(Information provided Opens)

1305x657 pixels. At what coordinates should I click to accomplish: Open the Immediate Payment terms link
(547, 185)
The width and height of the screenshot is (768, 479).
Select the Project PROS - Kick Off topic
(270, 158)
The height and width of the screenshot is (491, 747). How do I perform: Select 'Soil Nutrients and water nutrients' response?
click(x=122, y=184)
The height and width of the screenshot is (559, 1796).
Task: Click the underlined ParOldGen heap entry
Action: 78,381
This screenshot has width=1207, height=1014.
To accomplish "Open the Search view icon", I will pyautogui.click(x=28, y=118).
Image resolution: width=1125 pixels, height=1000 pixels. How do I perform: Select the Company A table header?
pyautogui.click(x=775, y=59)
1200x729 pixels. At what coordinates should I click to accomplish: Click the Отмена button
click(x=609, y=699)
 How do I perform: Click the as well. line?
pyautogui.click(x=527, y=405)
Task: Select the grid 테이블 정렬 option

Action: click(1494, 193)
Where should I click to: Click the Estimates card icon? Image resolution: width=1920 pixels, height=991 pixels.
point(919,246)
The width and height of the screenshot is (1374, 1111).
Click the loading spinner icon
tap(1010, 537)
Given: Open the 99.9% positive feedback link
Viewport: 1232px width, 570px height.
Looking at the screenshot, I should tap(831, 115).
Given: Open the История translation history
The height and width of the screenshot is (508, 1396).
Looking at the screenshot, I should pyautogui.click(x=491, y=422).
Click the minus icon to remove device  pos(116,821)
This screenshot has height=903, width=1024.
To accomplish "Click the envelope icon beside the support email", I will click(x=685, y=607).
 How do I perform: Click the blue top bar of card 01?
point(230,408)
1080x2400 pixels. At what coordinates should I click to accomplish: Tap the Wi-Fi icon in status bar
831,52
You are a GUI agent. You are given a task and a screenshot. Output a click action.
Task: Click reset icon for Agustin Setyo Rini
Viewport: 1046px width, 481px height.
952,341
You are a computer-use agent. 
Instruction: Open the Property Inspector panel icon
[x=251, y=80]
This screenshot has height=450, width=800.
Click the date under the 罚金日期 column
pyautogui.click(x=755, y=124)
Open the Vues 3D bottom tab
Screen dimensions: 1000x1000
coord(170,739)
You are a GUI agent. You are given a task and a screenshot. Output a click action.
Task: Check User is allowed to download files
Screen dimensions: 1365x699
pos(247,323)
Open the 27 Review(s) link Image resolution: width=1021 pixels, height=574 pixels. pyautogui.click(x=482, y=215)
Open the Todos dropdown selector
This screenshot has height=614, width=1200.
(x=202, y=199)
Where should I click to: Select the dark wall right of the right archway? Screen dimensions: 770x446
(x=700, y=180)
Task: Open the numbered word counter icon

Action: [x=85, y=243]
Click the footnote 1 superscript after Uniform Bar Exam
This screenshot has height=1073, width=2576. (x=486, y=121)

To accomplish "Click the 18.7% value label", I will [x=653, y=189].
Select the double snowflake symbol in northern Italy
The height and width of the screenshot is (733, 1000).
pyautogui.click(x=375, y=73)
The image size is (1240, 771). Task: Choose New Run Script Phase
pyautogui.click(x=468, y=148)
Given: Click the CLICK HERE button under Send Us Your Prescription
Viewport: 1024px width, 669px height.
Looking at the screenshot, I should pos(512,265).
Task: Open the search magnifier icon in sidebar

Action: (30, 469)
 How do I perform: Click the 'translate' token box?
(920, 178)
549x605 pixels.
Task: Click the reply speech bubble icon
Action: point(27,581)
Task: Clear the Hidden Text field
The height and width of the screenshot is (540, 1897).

(Information provided Closes)

== What the task requires ==
Out of the material above, select every line that holds the string "will".

== Result of this exercise ==
To accomplish "Open the Search view icon", I will pyautogui.click(x=28, y=118).
To accomplish "Click the envelope icon beside the support email", I will click(x=685, y=607).
To accomplish "Click the 18.7% value label", I will [x=653, y=189].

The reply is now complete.